Hello friends…
I am very much excited to try out openSUSE 11.3… But i am very much afraid of losing my data in windows partitions without knowing the exact procedure to install it…
here are my existing partition list… Please have a look at it and suggest me…
c : 40 GB
d: 120 GB
e: 140 GB
f: 140 GB
and i have some free space of 28 GB… It is unallocated… I want to install openSUSE into this free space…
Now please tell me whether i can proceed with the default disk configurations given at the install time or do i have to modify and adjust the partitions or do i have to create partitions for the available free space…
I am very much afraid of losing my data… please suggest me friends…
First thing : do a backup of you’re important data. It is important.
Second, 28Gb is not a lot of space to install openSUSE. I would recommend at least 3 partitions to install openSUSE :
Root partition (/) with a minimum of 15 to 20 Gb
a home partition (/home) where all you’re settings and documents will be saved (as My Documents in win). Here you’ll need something like 10Gb to whatever you want.
a swap partition of min. 2Gb
So, a minimum of 40Gb would be great in my opinion.
oh my god… This is the only linux forums i found to get replies within minutes… Thanks a lot for quick replies…
I am ready to give room for opneSUSE but my question is…
will openSUSE installer select the free space as the default location for installation or will it choose some thing else???
also please mention if the default location selected is free space,do i have to mention the required swap,home and root partitions manually or they are automatically selected…
The info about your partitions is not sufficient to give conclusive advice.
My guess is you will not be able to proceed.
Please download this and burn it to a cd http://dl.dropbox.com/u/10573557/pmagic-4.5.iso
Boot from it and open the Roxterm
and post result of
During openSUSE setup in the partitioner, select the last of the 3 options “Create partition setup” (for experts), create 3 partitions in the free space : 2 GB for Swap, 20 GB for / and the rest for /home (you don’t have more space). If you have already a swap partition for Fedora, you can use it. So you don’t need to create another one. If you have a /home partition for Fedora, you can use it too. Just think about using different login names under Fedora and openSUSE. In this case you would just have to create a single partition for openSUSE root in your 28GB. It will be enough.

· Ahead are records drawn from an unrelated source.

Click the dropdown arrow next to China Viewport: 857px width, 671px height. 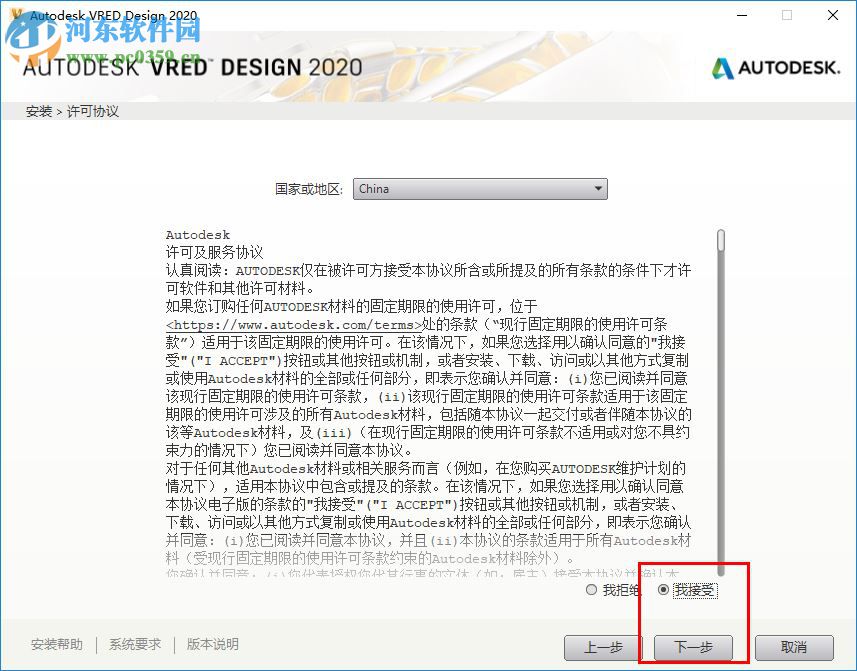(598, 189)

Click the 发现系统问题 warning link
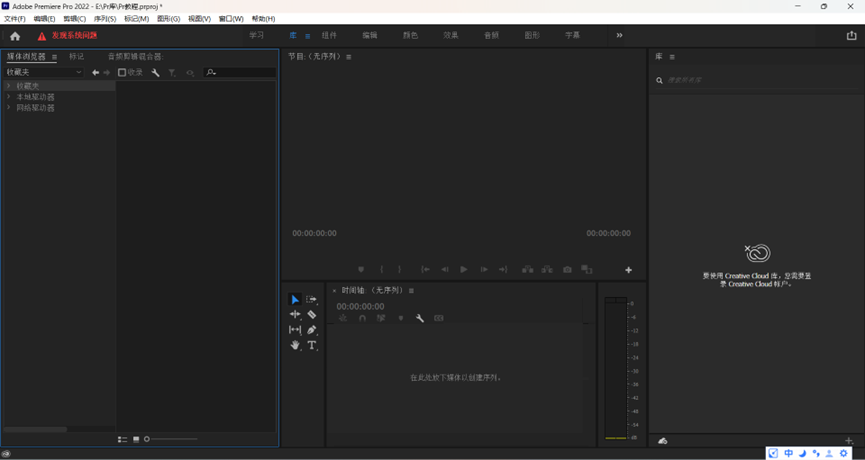[74, 36]
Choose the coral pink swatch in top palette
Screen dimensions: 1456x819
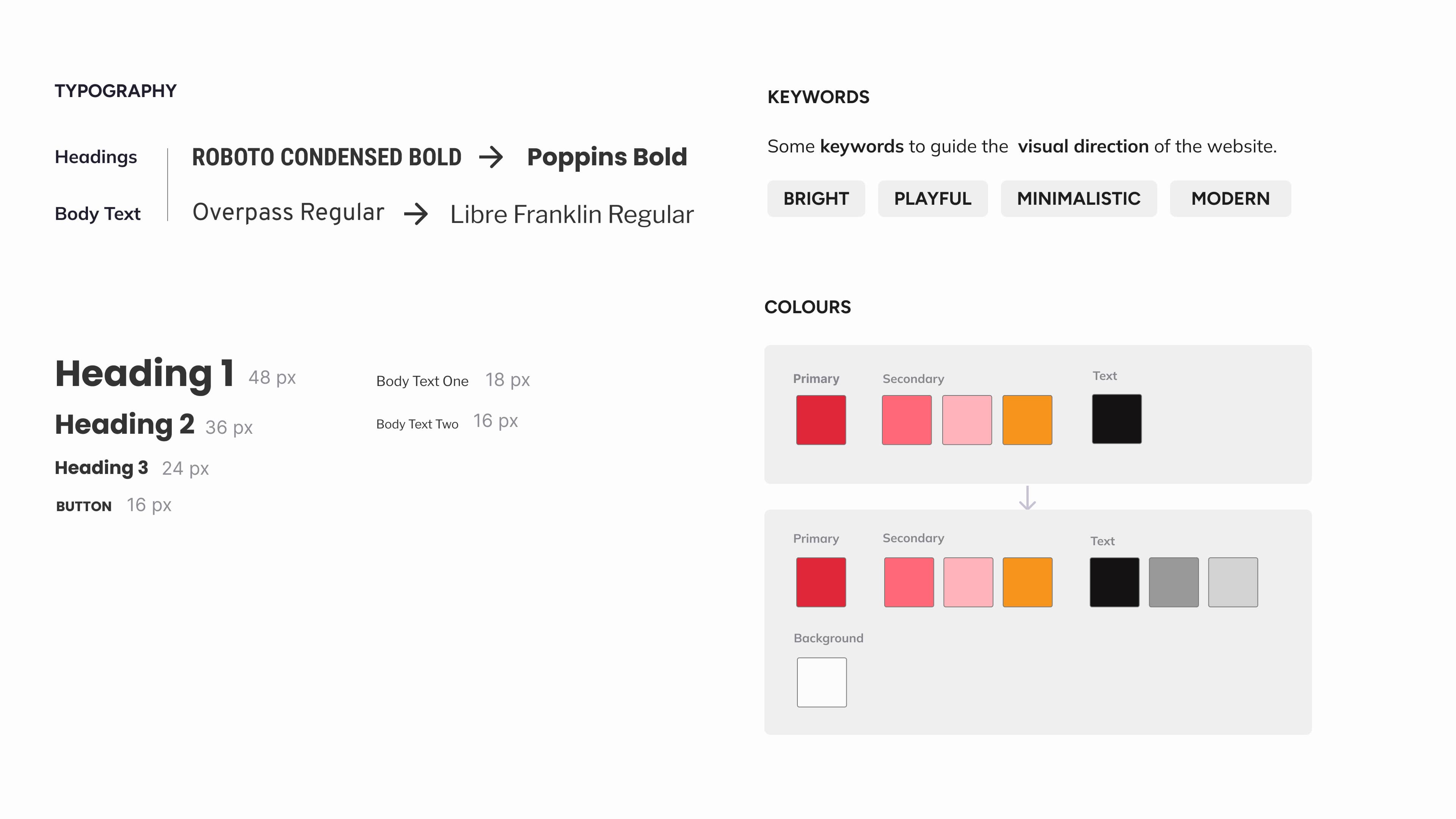pyautogui.click(x=906, y=420)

Note you appear to have 4 partitions. You can have only 4 primary partitions. One of these may be a an extended partition which then can have additional logical partitions. But if all the partitions you listed are primary or the even if there is an extended, if the space is out side of the 4 primaries/extended you simply can not use it. Windows never give a proper view of the partitioning. You need to post fdisk -l from some Linux so we can see what you actually have to work with.
Also just because Windows says it is free it may not be because if you have Fedora installed where is it?? I’d guess that it is in that 27 gig free space that Windows reports.
Windows does not show anything but Windows stuff. Please be sure to look at the space with a Linux distro of some kind before you jump into the deep end. During the install be sure that the partition scheme is correct before you commit to it.
Windows would show at least ‘something’, not just free space … unless they recently found a new trick to neutralize other OS. My guess is that you removed that partition as you intended to replace Fedora with openSUSE. It wasn’t necessary. … or maybe YaST did (?) if you used any but the last option in the partitioner.